* Start EXTRACT TO READ *
Woody Allen’s directorial debut introduces the bumbling crook Virgil Starkwell (Allen), a man so inept at crime that he can’t even write legible holdup notes . It’s definitely goofy and some of the slapstick hasn’t aged well, but it’s so fast-paced and it goes for so many jokes that do land soundly, that it’s hard to fault it for letting some other jokes fall flat.
BANK TELLER #1: “Does this look like “gub” or “gun”?”
BANK TELLER #2: “Gun. See? But what’s “abt” mean?”
VIRGIL STARKWELL: It’s “act”. A-C-T. Act natural. Please put fifty thousand dollars into this bag and act natural.”
BANK TELLER #1: “Oh, I see. This is a holdup?”
Remember when Nicolas Cage used to take really bizarre roles and make them even crazier? This second outing for Joel and Ethan Coen features Cage at his nutty best as H.I. “Hi” McDonnough, a career criminal who is arrested so often that he eventually falls in love with the officer who takes his mug shot photo (Holly Hunter). “Raising Arizona” is so strange it seems like it exists in its own bubble. Like a cartoon come to life, Cage runs around stealing babies, Huggies, and “whatever cash you got” while the camera zooms all over the place and from every which angle. Like most of the people on this list, Hi’s got a good heart, which is what makes him so likable and honorable in his own twisted way.
Peter (Ron Livingston), Samir (Ajay Naidu), and Michael Bolton (David Herman) think they have come up with a way to get rich off the company that gainfully employs them—but which also relegates them to a soul-sucking existence. The perfectly, generically named Initech is the target of their computer scam to embezzle unnoticeable amounts of money at a time. Besides not sure if they should commit to it anyway, the plan goes awry and Peter, after weeks of living the high life as a corporate freeloader, is ready to admit it all. If it weren’t for the old ‘deus ex machina,’ these guys would have been toast. Mike Judge’s comedy remains a huge, culturally relevant hit today.
See, even when I’m trying to limit Coen exposure on this list, they pop up tangentially! This is not included for the confused Tom Hanks-led Coen remake in 2004, but rather for the 1955 original being a prime example of a great Ealing Studios comedy. Alec Guinness and Peter Sellers headline a cast of funny Englishmen trying to hoodwink Mrs. Wilberforce (Katie Johnson), an old lady who’s smarter than she looks. (Or is she? She’s asleep for most of the movie’s mishaps.) The van robbery goes off without a hitch, but like “Quick Change,” it’s the followup that gets royally screwed up, as the criminals realize they have to off the old bag when she’s on to them. Maybe the Coens would have had better luck remaking this with Steven Seagal and calling it “Hard to Kill.”
Looking back at it now, Wes Anderson’s debut seems more in line with the stuff he’s done since then. But in 1996, this movie was idiosyncratic filmmaking that seemed to come out of nowhere, certainly not Texas. Owen Wilson co-wrote the screenplay and stars as Dignan, the sweetest would-be criminal ever put to film. A man who comes up with a great idea only to abandon it completely minutes later, Dignan is a fast-talking hot air machine. How Wilson makes him so lovable is beyond me, but “Bottle Rocket” has a sweet charm that keeps you on the edge of your seat because of the dangerous situations Dignan’s naivité puts he and his friends in and because it seems like anything can happen at any time.
* End EXTRACT TO READ *
SHORT PROBLEM A -
Can you copy out, unchanged, the lines of the records starting at the line with "Describe the element at coordinates (1693, 750)" and ending at the line with "I want to click on Brush"?
* Start DATA TO USE *
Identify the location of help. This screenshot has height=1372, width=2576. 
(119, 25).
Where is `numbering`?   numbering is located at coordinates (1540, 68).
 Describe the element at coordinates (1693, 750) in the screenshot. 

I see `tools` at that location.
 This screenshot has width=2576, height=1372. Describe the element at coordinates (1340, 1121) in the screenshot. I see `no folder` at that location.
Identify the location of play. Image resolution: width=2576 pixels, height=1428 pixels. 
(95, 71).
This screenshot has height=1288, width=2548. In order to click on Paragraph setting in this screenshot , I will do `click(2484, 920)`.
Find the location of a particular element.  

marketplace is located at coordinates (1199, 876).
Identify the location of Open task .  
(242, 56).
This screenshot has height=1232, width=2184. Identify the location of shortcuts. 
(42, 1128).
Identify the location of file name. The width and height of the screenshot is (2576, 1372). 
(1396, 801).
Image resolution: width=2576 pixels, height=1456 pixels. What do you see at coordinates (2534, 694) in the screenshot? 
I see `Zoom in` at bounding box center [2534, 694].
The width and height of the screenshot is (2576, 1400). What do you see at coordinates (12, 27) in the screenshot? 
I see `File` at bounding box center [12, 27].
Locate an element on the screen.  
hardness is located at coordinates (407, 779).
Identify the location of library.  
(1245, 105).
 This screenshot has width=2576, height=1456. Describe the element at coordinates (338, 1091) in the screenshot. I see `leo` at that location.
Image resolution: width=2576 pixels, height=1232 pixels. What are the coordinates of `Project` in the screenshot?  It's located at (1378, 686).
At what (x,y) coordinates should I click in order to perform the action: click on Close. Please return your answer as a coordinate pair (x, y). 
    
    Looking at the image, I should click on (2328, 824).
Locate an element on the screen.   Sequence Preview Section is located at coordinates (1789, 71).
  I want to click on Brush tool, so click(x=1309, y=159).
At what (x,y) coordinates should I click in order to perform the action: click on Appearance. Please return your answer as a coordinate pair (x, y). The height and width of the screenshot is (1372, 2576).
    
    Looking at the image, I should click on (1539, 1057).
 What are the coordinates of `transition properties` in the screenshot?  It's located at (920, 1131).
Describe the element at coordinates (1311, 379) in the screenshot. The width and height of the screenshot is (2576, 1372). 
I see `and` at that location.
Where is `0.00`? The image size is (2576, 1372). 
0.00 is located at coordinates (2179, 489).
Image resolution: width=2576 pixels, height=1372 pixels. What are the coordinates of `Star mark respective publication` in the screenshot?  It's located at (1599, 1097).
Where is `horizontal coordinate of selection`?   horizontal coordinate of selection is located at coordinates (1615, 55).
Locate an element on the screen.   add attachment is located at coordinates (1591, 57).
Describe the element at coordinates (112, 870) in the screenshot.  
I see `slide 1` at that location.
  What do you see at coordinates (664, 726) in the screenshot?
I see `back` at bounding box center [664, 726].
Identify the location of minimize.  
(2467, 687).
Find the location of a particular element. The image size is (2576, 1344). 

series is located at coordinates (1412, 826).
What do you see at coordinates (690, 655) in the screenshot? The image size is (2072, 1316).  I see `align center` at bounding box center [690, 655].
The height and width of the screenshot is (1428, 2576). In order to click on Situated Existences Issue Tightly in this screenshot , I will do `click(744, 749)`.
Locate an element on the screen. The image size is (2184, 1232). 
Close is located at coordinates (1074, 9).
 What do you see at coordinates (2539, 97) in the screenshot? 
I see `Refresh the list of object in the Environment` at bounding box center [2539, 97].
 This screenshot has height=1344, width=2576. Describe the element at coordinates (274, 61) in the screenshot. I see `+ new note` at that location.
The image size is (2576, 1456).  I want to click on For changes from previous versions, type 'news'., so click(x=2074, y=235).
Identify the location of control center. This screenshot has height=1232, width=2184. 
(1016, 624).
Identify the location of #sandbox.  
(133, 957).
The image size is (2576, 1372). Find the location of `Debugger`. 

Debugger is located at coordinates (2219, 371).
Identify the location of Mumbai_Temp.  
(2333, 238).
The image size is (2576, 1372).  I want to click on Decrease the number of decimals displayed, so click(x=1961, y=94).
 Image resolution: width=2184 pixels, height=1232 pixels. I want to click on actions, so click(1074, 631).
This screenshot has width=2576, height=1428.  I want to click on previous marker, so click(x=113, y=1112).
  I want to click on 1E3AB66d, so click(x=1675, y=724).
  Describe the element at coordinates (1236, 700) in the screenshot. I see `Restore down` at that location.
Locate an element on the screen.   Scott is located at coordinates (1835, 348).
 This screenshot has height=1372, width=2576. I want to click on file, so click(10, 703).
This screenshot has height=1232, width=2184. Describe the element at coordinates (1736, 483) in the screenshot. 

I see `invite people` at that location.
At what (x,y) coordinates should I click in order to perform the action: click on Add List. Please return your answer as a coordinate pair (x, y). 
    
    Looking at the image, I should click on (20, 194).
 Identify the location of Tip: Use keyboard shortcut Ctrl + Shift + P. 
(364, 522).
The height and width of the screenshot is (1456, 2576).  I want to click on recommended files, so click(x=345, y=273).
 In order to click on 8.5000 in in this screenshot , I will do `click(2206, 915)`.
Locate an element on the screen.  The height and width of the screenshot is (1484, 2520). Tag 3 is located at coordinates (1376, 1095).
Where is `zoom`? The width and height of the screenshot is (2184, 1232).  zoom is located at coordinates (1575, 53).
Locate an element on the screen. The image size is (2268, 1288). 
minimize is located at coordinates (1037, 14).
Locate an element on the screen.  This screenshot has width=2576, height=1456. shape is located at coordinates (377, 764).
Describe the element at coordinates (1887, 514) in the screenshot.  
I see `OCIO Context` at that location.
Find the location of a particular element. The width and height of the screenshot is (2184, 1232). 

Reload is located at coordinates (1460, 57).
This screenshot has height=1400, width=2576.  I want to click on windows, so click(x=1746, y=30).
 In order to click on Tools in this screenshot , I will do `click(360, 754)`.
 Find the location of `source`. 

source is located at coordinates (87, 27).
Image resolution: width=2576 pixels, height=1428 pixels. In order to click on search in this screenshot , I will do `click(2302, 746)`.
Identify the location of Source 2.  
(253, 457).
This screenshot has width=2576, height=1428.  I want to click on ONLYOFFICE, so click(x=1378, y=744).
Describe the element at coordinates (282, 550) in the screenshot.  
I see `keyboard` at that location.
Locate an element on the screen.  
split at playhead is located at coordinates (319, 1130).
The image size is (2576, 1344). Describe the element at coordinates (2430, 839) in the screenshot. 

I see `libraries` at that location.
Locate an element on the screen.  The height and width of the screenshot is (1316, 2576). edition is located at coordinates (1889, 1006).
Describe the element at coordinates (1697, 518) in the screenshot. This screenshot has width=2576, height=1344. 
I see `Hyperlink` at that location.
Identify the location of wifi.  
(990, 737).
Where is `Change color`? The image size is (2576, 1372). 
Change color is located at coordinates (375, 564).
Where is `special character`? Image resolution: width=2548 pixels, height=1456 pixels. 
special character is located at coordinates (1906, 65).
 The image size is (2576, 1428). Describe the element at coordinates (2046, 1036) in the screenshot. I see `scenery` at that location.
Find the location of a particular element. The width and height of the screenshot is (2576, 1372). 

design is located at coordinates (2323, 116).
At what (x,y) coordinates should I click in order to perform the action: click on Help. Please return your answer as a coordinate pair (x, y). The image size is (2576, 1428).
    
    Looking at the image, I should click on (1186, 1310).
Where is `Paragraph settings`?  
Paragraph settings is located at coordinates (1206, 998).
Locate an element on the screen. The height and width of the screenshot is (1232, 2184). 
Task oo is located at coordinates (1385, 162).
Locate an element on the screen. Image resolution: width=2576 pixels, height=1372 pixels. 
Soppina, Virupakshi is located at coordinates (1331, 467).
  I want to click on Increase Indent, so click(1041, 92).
* End DATA TO USE *
SHORT PROBLEM B -
What is the Spanish for this sentence from the movie reviews: "Mike Judge’s comedy remains a huge, culturally relevant hit today."

WORKED ANSWER A -
 Describe the element at coordinates (1693, 750) in the screenshot. 

I see `tools` at that location.
 This screenshot has width=2576, height=1372. Describe the element at coordinates (1340, 1121) in the screenshot. I see `no folder` at that location.
Identify the location of play. Image resolution: width=2576 pixels, height=1428 pixels. 
(95, 71).
This screenshot has height=1288, width=2548. In order to click on Paragraph setting in this screenshot , I will do `click(2484, 920)`.
Find the location of a particular element.  

marketplace is located at coordinates (1199, 876).
Identify the location of Open task .  
(242, 56).
This screenshot has height=1232, width=2184. Identify the location of shortcuts. 
(42, 1128).
Identify the location of file name. The width and height of the screenshot is (2576, 1372). 
(1396, 801).
Image resolution: width=2576 pixels, height=1456 pixels. What do you see at coordinates (2534, 694) in the screenshot? 
I see `Zoom in` at bounding box center [2534, 694].
The width and height of the screenshot is (2576, 1400). What do you see at coordinates (12, 27) in the screenshot? 
I see `File` at bounding box center [12, 27].
Locate an element on the screen.  
hardness is located at coordinates (407, 779).
Identify the location of library.  
(1245, 105).
 This screenshot has width=2576, height=1456. Describe the element at coordinates (338, 1091) in the screenshot. I see `leo` at that location.
Image resolution: width=2576 pixels, height=1232 pixels. What are the coordinates of `Project` in the screenshot?  It's located at (1378, 686).
At what (x,y) coordinates should I click in order to perform the action: click on Close. Please return your answer as a coordinate pair (x, y). 
    
    Looking at the image, I should click on (2328, 824).
Locate an element on the screen.   Sequence Preview Section is located at coordinates (1789, 71).
  I want to click on Brush tool, so click(x=1309, y=159).

WORKED ANSWER B -
La comedia de Mike Judge sigue siendo hoy un enorme éxito culturalmente relevante.